-- EXERCISE INSTRUCTIONS --
Please repeat the lines below, exactly and only, from the one that holds "Betriebliches Eingliederungsmanagement –" through the one that holds "793101900 (960, 420)".

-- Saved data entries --
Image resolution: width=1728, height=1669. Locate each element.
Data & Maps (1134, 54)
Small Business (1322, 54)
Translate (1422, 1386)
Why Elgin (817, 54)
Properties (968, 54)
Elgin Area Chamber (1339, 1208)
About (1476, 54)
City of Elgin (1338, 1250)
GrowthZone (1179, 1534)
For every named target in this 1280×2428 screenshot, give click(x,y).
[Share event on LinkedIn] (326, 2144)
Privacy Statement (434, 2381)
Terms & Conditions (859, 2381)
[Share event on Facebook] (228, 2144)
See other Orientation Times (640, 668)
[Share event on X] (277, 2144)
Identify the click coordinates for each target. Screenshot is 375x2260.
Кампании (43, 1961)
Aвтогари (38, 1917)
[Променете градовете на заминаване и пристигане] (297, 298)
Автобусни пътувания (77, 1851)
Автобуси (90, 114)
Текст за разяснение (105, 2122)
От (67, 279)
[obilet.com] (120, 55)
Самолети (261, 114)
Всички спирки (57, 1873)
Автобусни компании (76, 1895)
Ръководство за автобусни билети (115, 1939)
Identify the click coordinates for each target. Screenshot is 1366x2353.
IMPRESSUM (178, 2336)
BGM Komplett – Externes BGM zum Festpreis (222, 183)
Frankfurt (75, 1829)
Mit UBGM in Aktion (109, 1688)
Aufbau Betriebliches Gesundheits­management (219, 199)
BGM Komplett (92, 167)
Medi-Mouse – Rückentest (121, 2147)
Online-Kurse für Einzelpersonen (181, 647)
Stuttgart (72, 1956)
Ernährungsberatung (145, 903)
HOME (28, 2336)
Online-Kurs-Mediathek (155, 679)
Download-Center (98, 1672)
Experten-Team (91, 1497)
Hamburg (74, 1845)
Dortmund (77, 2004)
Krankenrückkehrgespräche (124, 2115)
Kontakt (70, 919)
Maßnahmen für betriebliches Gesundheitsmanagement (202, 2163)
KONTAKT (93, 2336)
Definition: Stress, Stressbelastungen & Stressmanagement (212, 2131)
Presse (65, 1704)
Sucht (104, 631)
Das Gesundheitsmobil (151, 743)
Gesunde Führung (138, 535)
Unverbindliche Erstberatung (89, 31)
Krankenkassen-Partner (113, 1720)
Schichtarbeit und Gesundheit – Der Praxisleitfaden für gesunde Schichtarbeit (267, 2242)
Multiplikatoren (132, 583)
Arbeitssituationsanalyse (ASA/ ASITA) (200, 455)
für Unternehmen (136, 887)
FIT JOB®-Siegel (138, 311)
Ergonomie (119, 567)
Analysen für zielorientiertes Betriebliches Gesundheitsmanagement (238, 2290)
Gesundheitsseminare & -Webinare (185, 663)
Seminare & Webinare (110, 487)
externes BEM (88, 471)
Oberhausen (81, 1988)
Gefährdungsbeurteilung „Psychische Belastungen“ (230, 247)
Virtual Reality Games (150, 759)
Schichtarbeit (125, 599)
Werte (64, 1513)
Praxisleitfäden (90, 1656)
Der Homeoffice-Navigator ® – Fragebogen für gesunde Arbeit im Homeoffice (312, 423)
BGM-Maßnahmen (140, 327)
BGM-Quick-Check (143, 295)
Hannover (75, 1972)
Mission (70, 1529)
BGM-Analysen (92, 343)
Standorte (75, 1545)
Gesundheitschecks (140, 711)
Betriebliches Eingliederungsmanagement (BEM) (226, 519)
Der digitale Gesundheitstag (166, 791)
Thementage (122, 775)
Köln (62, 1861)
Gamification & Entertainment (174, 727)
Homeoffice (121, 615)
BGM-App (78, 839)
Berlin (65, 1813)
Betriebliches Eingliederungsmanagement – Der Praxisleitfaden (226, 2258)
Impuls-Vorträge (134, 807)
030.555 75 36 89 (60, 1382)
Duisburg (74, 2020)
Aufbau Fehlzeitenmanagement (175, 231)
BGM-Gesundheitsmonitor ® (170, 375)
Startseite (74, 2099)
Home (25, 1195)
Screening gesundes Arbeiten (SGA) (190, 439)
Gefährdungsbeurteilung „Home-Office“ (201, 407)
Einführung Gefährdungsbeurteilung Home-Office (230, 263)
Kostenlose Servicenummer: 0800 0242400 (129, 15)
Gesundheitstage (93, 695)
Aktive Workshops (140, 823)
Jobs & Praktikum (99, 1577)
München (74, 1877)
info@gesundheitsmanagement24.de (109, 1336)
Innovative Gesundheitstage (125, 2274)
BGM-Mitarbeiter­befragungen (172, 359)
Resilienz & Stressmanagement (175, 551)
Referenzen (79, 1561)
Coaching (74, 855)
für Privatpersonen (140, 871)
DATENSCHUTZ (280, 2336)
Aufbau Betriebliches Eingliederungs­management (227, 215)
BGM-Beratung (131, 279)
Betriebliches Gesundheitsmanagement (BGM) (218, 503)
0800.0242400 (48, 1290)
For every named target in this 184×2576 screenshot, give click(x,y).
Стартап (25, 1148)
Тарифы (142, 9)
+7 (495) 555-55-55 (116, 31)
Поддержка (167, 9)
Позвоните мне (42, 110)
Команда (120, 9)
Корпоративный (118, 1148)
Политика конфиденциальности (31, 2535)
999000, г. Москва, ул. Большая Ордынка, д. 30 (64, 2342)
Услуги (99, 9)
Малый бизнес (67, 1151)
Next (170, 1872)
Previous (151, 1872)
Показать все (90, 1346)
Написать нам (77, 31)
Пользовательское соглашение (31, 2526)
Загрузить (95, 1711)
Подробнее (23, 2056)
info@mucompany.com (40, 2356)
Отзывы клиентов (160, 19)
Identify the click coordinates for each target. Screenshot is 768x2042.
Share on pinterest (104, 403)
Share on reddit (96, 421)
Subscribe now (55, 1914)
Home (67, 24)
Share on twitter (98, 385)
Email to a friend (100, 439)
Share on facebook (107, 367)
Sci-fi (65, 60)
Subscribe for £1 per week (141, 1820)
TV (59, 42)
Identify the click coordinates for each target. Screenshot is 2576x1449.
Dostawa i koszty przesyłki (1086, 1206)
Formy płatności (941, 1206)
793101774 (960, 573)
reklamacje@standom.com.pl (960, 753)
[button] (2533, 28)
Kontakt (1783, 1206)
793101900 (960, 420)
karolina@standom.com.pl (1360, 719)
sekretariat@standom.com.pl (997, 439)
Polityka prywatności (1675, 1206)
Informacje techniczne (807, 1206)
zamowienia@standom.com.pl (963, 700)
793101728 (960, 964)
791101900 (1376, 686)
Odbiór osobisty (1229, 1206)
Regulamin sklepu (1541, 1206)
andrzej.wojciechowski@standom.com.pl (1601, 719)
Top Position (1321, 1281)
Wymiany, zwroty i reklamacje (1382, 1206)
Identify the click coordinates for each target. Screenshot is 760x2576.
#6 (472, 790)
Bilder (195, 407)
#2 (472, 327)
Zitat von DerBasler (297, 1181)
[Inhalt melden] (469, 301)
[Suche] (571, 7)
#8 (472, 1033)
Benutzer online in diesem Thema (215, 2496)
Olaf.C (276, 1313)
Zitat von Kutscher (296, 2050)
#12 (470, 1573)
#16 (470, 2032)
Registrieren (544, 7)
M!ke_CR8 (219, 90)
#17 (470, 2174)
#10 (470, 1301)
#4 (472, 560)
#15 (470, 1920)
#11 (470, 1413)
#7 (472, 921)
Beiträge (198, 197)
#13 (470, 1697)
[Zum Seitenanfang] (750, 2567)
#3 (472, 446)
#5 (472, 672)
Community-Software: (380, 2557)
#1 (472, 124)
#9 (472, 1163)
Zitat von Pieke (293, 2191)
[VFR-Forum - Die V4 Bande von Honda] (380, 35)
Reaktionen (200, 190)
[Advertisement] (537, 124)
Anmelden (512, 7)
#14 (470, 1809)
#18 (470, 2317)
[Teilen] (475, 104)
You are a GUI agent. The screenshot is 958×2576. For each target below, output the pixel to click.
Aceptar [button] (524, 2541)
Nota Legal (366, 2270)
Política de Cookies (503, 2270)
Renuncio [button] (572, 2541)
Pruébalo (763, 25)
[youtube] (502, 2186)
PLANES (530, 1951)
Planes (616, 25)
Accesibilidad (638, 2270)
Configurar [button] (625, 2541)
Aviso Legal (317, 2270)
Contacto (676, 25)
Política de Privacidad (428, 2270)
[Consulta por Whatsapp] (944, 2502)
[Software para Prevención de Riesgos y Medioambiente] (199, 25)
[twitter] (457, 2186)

-- RESULT BELOW --
Betriebliches Eingliederungsmanagement – Der Praxisleitfaden (226, 2258)
Impuls-Vorträge (134, 807)
030.555 75 36 89 (60, 1382)
Duisburg (74, 2020)
Aufbau Fehlzeitenmanagement (175, 231)
BGM-Gesundheitsmonitor ® (170, 375)
Startseite (74, 2099)
Home (25, 1195)
Screening gesundes Arbeiten (SGA) (190, 439)
Gefährdungsbeurteilung „Home-Office“ (201, 407)
Einführung Gefährdungsbeurteilung Home-Office (230, 263)
Kostenlose Servicenummer: 0800 0242400 (129, 15)
Gesundheitstage (93, 695)
Aktive Workshops (140, 823)
Jobs & Praktikum (99, 1577)
München (74, 1877)
info@gesundheitsmanagement24.de (109, 1336)
Innovative Gesundheitstage (125, 2274)
BGM-Mitarbeiter­befragungen (172, 359)
Resilienz & Stressmanagement (175, 551)
Referenzen (79, 1561)
Coaching (74, 855)
für Privatpersonen (140, 871)
DATENSCHUTZ (280, 2336)
Aufbau Betriebliches Eingliederungs­management (227, 215)
BGM-Beratung (131, 279)
Betriebliches Gesundheitsmanagement (BGM) (218, 503)
0800.0242400 (48, 1290)
For every named target in this 184×2576 screenshot, give click(x,y).
Стартап (25, 1148)
Тарифы (142, 9)
+7 (495) 555-55-55 (116, 31)
Поддержка (167, 9)
Позвоните мне (42, 110)
Команда (120, 9)
Корпоративный (118, 1148)
Политика конфиденциальности (31, 2535)
999000, г. Москва, ул. Большая Ордынка, д. 30 (64, 2342)
Услуги (99, 9)
Малый бизнес (67, 1151)
Next (170, 1872)
Previous (151, 1872)
Показать все (90, 1346)
Написать нам (77, 31)
Пользовательское соглашение (31, 2526)
Загрузить (95, 1711)
Подробнее (23, 2056)
info@mucompany.com (40, 2356)
Отзывы клиентов (160, 19)
Identify the click coordinates for each target. Screenshot is 768x2042.
Share on pinterest (104, 403)
Share on reddit (96, 421)
Subscribe now (55, 1914)
Home (67, 24)
Share on twitter (98, 385)
Email to a friend (100, 439)
Share on facebook (107, 367)
Sci-fi (65, 60)
Subscribe for £1 per week (141, 1820)
TV (59, 42)
Identify the click coordinates for each target. Screenshot is 2576x1449.
Dostawa i koszty przesyłki (1086, 1206)
Formy płatności (941, 1206)
793101774 (960, 573)
reklamacje@standom.com.pl (960, 753)
[button] (2533, 28)
Kontakt (1783, 1206)
793101900 (960, 420)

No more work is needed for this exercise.